I guess you're right about curved/complicated geometry - it would be useful to have automatic pixel-perfect collision masks for that. But I'm still not convinced Javascript is capable of managing all the processing. Perhaps if we compiled the collision engine with asm.js, but then it's even more complicated... are you sure you can't work around it by assembling lots of polygon sprites together? Hopefully a well-coded engine will still manage OK with curves made from lots of small straight lines. I think most physics engines more or less treat that as a curve if the error is small enough.

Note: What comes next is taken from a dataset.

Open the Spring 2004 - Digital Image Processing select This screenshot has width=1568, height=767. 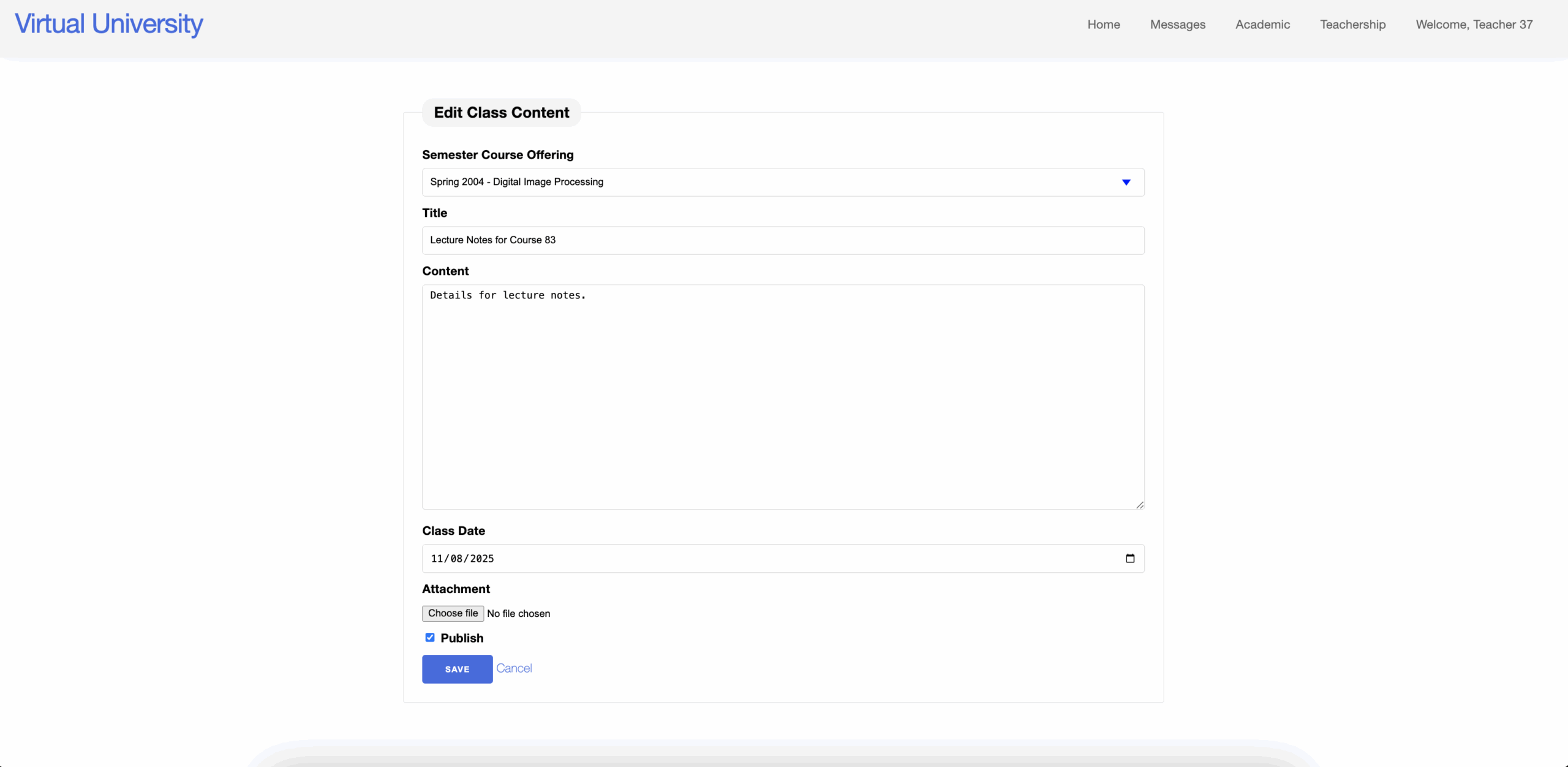[x=782, y=182]
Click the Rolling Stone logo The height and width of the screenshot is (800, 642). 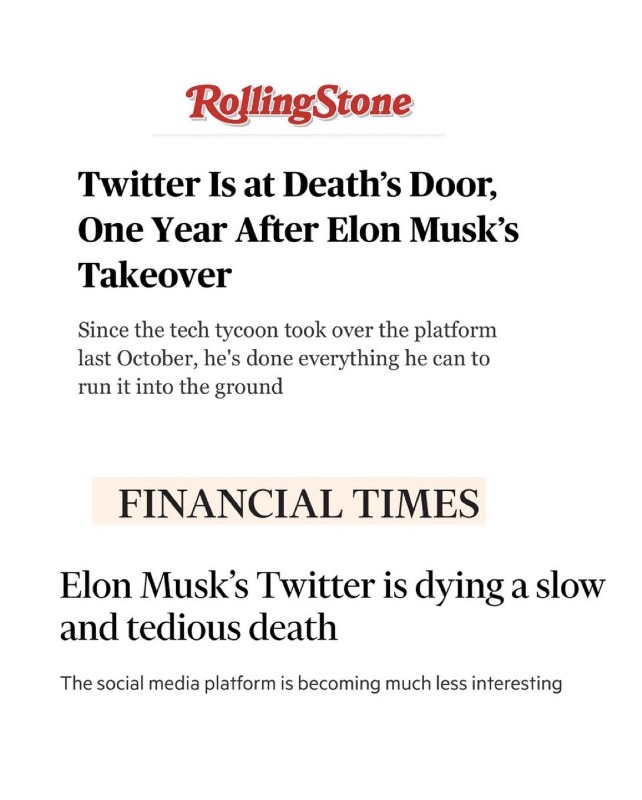coord(298,103)
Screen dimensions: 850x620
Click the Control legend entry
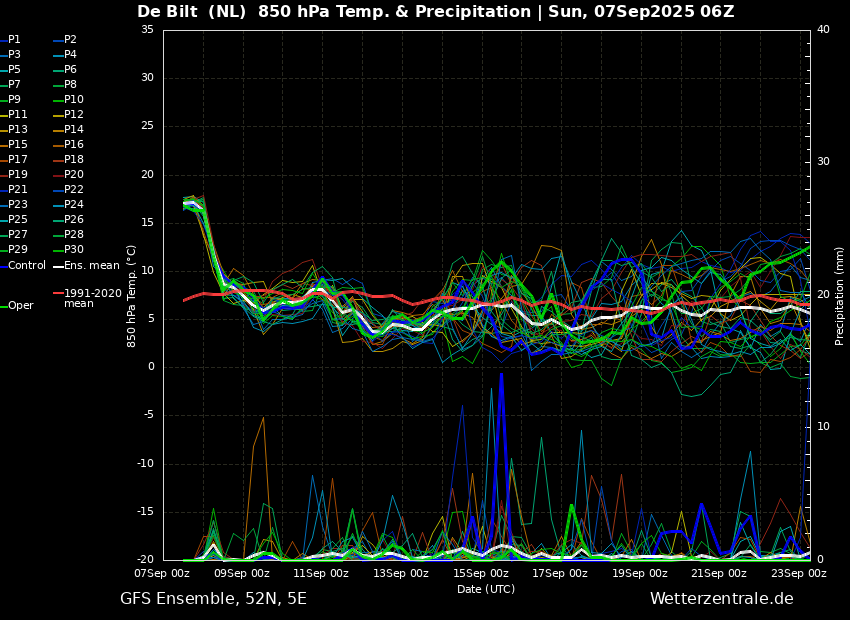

Well yes, to some extent all curves are just a series of straight lines, particularly when you are dealing with pixel art. There are a couple problems with using lots of smaller polygonal sprites though. For a platform game along the lines of what I'm thinking (and we are talking small resolutions for the visible frame right now... 320x240), level sizes routinely end up being somewhere in the neighborhood of 14000x4000 pixels and can come in much larger sizes. In order to achieve the kind of curve density that is appropriate with simple approximations, we would probably have to divide them into much smaller chunks (somewhere between 8x8 and 32x32, and those are a pain in the butt to work with in levels of that scale). It's a huge sprite explosion anyway and I have some concerns about the performance in that case. The worst thing about it though is how much additional strain it puts on getting art into the game. Generally we prefer for people to be able to work with 128x128 terrain pieces, but for something of that size you can expect to have somewhat complicated geometry that has a few notable problems:
1. The automatic collision mesh generator fails to create something resembling what it should be.
2. The amount of points needed to map the whole terrain piece vastly exceeds the recommended limits given by C2 (probably not as significant of a problem since these recommendations are more likely intended for small standalone and numerous sprites).
It's also common to have over a hundred different set types of 128x128 blocks each needing to be set up separately for collision... so for this type of game the problem is really compounded.
To sum it up bluntly, no, I don't think that approach would work.
Collision masks are really the most proper way I can think of to do this. I think you are misunderstanding something about the problem though. The real-time processing component of this is very small. The simplest (IE extremely expensive as far as memory is concerned) variation of this is a boolean array of x by y where x is the x and y are those dimensions for the scene. Figuring out whether you have a collision at a single pixel is just a check against one element in the array (array[x][y] where x and y are where you are checking) to see if it's true or false. I don't think it's actually possible for any kind of collision to be computationally cheaper. It only gets expensive if you need to check a large number of pixels (which I think is why you are assuming it's so expensive). Most behaviors only need to check a handful of points. And consider how this is done with polygons... if you want to know significant details about how an object has collided with another, such as whether it was a front collision, a top collision, etc. you have to use numerous objects anyway, so the additional checks still have to be done just like they would if you were checking pixel collision at numerous positions. So for people who need advanced knowledge of the collisions there really aren't any perceivable savings using polygonal collision solving... at least assuming polygonal collision is more expensive than checking a single value in a boolean array for truth.
Forgive the intrusion, but for a looping, like in sonic, I would do it using events, and not collisions.
Maybe this year I release one sample with it, but the behind scene of a looping is something like getting their diameters, and doing the trajectory manually, using events, and doing all the exceptions, like the player releasing keys too.
Loop-de-loops are a very small piece of the puzzle. It's also one we've hit from several different angles over the years.
The problem with trying for individual math-based approaches to solving it is how varied the loops are in the first place. They aren't all perfect circles. Some are ellipsoids rather than circular. Some taper off in places. Others are just plain irregular curves that can't be solved with simple trigonometry. Even if this weren't the case though, you still have to consider that there are ways to hit them that don't involve moving through them smoothly. You still have to have the collision in place for them even constrain yourself to just loops that could be solved with simple math. What you are suggesting has been tried before back with old Click n Create engines and the results have always been unsatisfactory and hard to apply with any versatility.
It's much simpler and you'll achieve better results in the long run to just have the loops as normal geometry. Things look better when the movement always follows the same basic set of rules anyway.